I ricordi della nipote Donatella: «Il mio primo innamorato in realtà mirava a un biglietto per la partita»
Lasorte Trieste 13/02/12 - Nereo Rocco con le nipoti Donatella e Michela
Lasorte Trieste 13/02/12 - Nereo Rocco con le nipoti Donatella e Michela

Un nonno affettuoso, premuroso, dolce, che portava regali ai tre nipotini a ogni rientro dai lunghi e frequenti viaggi fatti col Milan, di cui all’epoca era allenatore, e che vinceva trofei in tutto il mondo. È questa l’inedita immagine di Nereo Rocco, il “paròn” «di cui troppo spesso – evidenzia Donatella Rocco, figlia di Bruno e prima nipote del grande Nereo – si legge che era burbero, brusco, un duro insomma. Invece – racconta Donatella, pedagogista in forza all’Assessorato comunale per l’Educazione e scuola – era tenerissimo con noi». Prima nipote, in quanto la sorella Michela e il cugino Matteo, figlio di Tito, sono nati dopo, Donatella vanta una speciale intesa col nonno: «Ci accomunava la voglia di metterci in gioco – spiega – e una sorta di auto ironia». Dallo sguardo si capisce che Donatella sa di essere stata la “coccola” del “paròn”. Una parentela stretta ma difficile da portare sulle spalle in certi frangenti. Un aneddoto ne è la prova: «Avevo circa 14 anni, era il tempo dei primi innamoramenti. Avevo perso la testa per un ragazzo e aspettavo con ansia che si dichiarasse. Quando finalmente sembrava che il momento fosse arrivato – ricorda con un sorriso – grande fu la mia delusione nello scoprire che gli interessava solo sapere se mio nonno poteva procurargli un biglietto per Milan-Inter. Altro che uscire con me...»

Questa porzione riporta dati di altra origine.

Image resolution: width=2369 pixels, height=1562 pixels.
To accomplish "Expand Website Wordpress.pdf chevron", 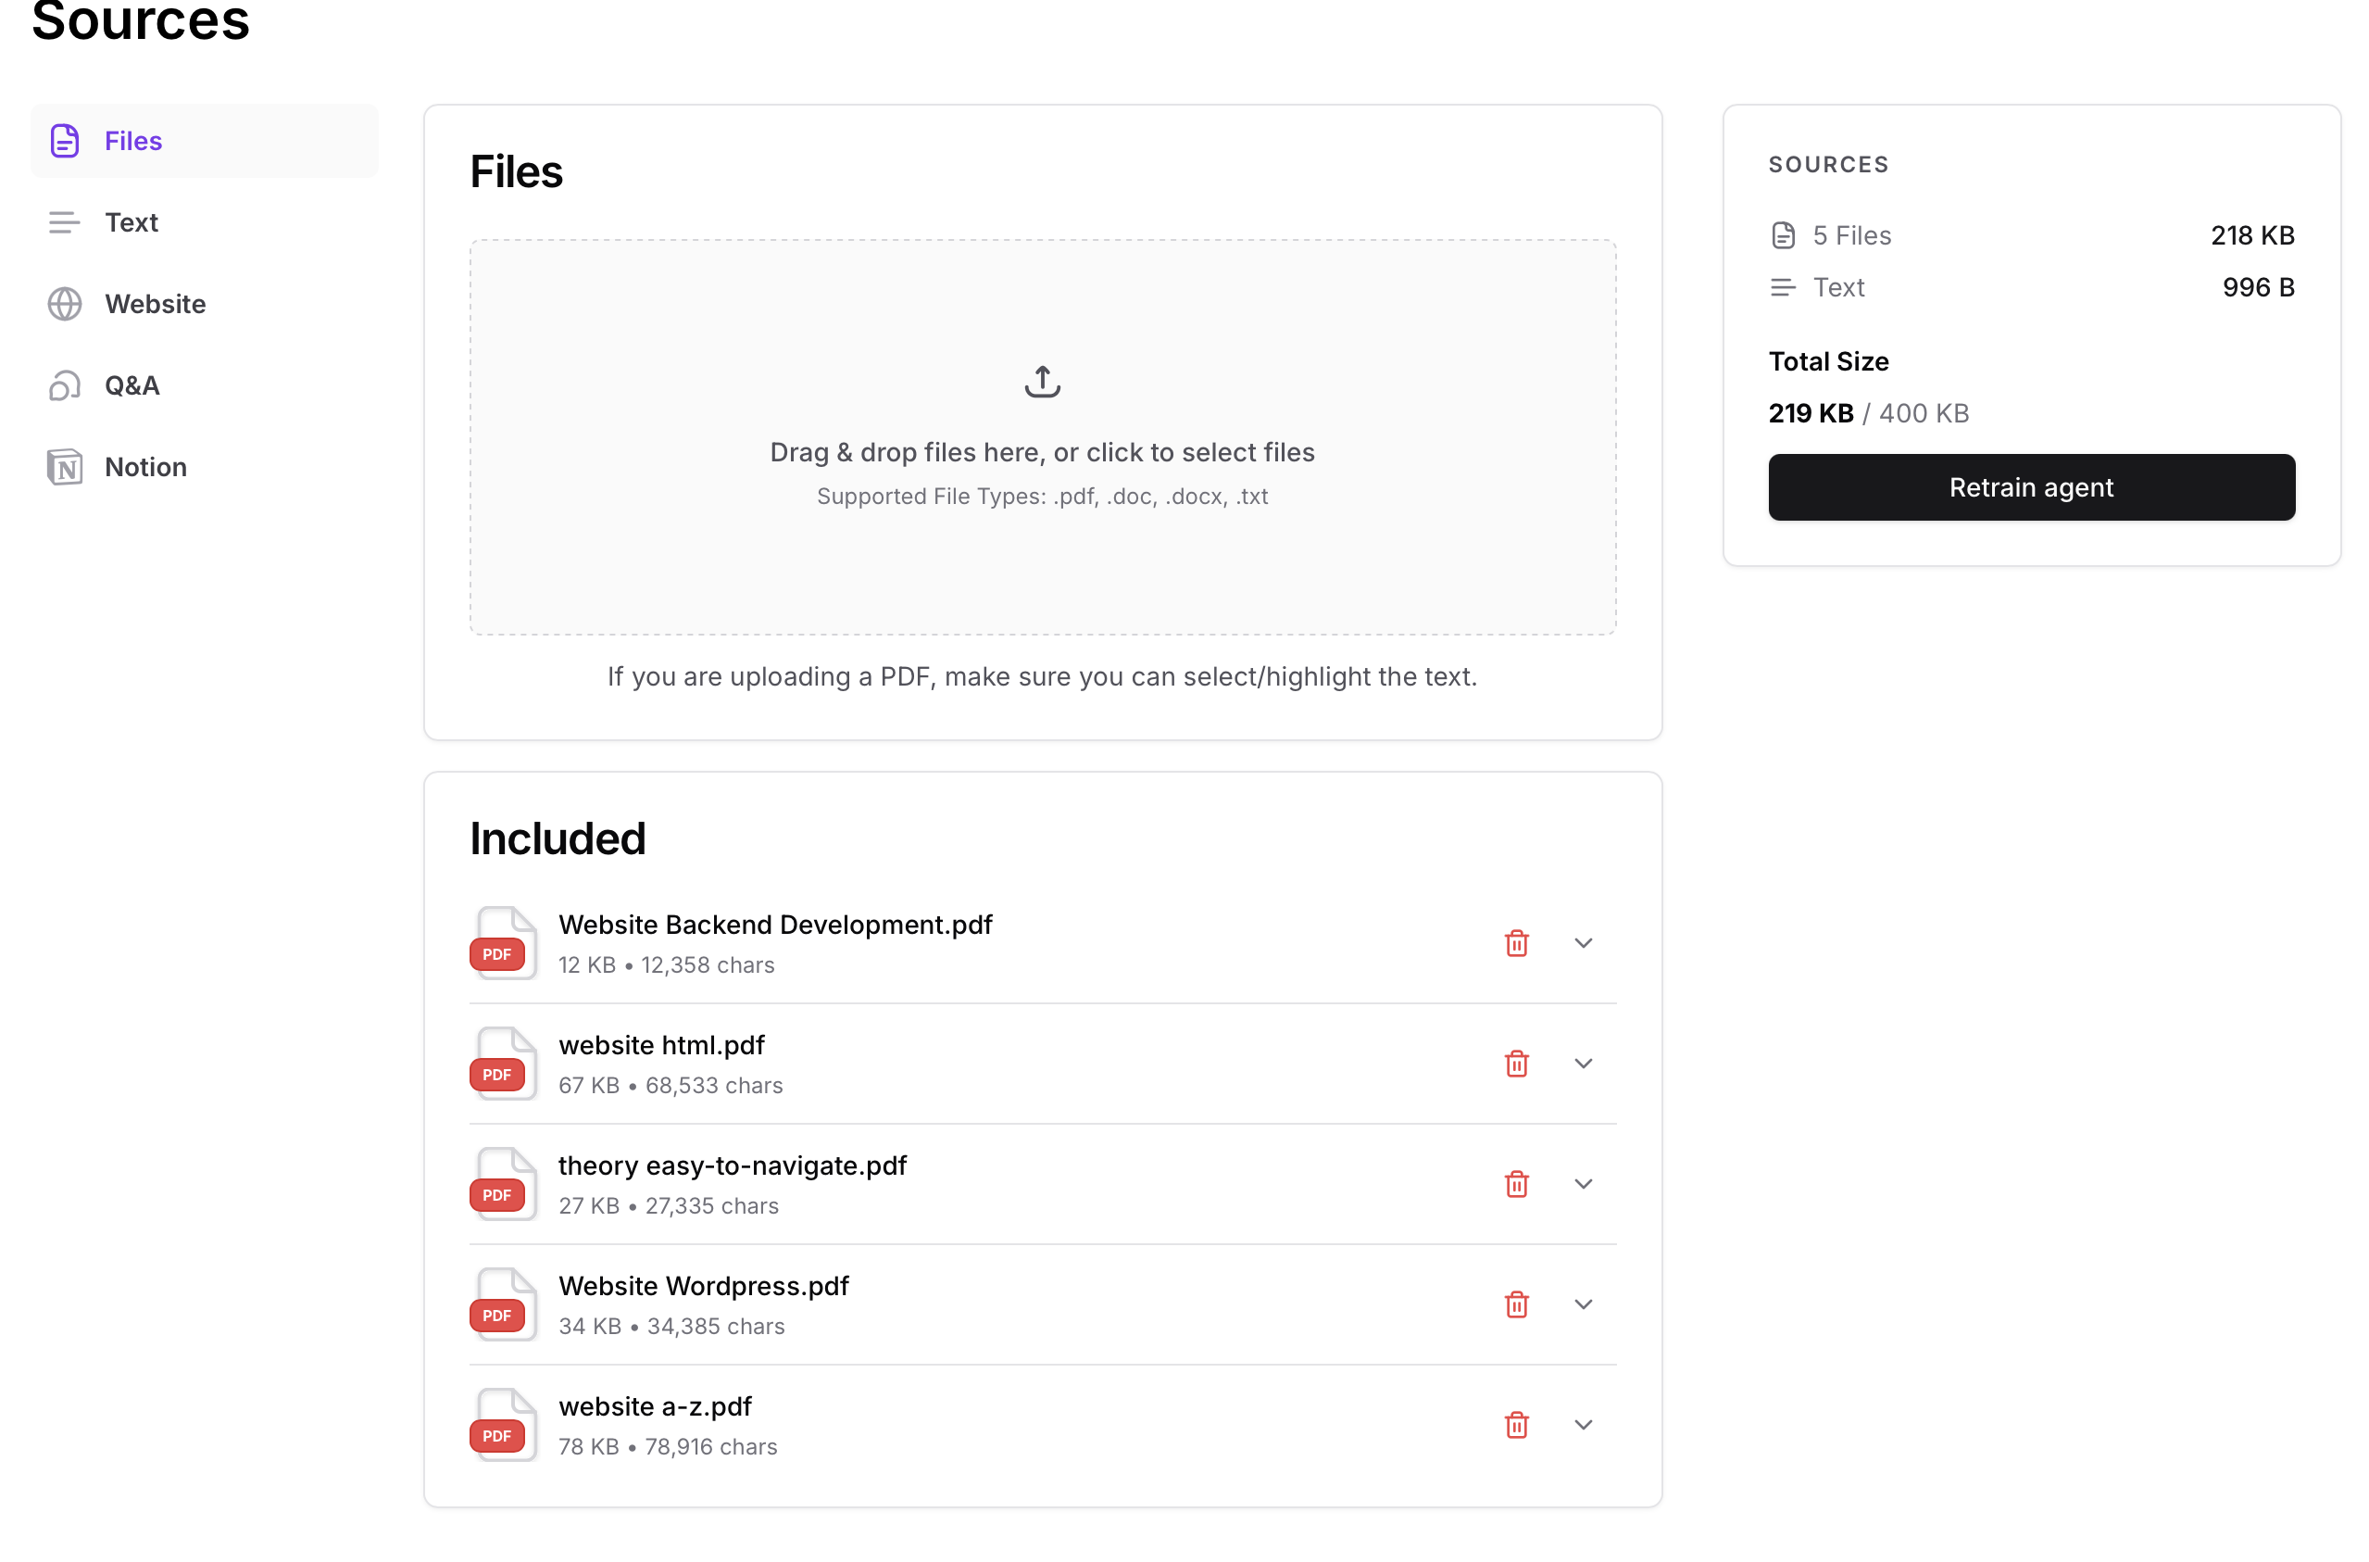I will tap(1582, 1304).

Ma può succedere anche qualcosa di piacevole a essere nipoti di Rocco: «Io e mia sorella andavamo a scuola a poche centinaia di metri da casa (la famosa via D’Angeli 28) – continua Donatella – ma al lunedì nonno Nereo veniva a prenderci all’uscita con la sua Bmw verde scuro, suscitando gli sguardi affascinati e forse un po’ invidiosi dei compagni di scuola». Donatella Rocco esprime affetto ancora oggi per il nonno: «La fama dell’allenatore perennemente col bicchiere in mano era uno stereotipo – precisa – in realtà era una persona equilibrata, intelligente, capace». Fare l’allenatore del Milan, poi del Torino e della Fiorentina, era compito impegnativo «ma questo non gli impediva di essere sempre legato alla famiglia», riprende la nipote: «uando tornava era una festa e non ci interessava che fosse una star del calcio, volevamo le sue carezze e le sue coccole. C’erano sempre giornalisti che lo cercavano – ricorda Donatella - ma la famiglia per lui era la prima cosa».

Donatella rivela ancora un altro aspetto poco conosciuto della personalità del “paròn”: «Aveva un grande gusto per l'arte e portava spesso a casa libri di pittura. La sua era una sensibilità artistica molto accentuata». L’amore per i nipoti non gli impediva di far emergere il suo noto carattere propenso allo scherzo, alla battuta. «Mi stuzzicava parlandomi di Barbara, una mia coetanea vicina di casa, che non mi era simpatica – racconta Donatella – dicendomi che la ammirava molto, suscitando la mia gelosia». Poi però la sapeva ricompensare: «Quando allenava la Fiorentina, nel '74, io ero una bambina ed ero innamorata di Antognoni. Chiedevo sempre una sua foto con autografo – ricorda - poi un giorno arrivò a Trieste con Antognoni, Speggiorin e Roggi. Rimasi impietrita – confessa – anche perché quel giovane bellissimo che vedevo alla televisione mi chiese un bacetto».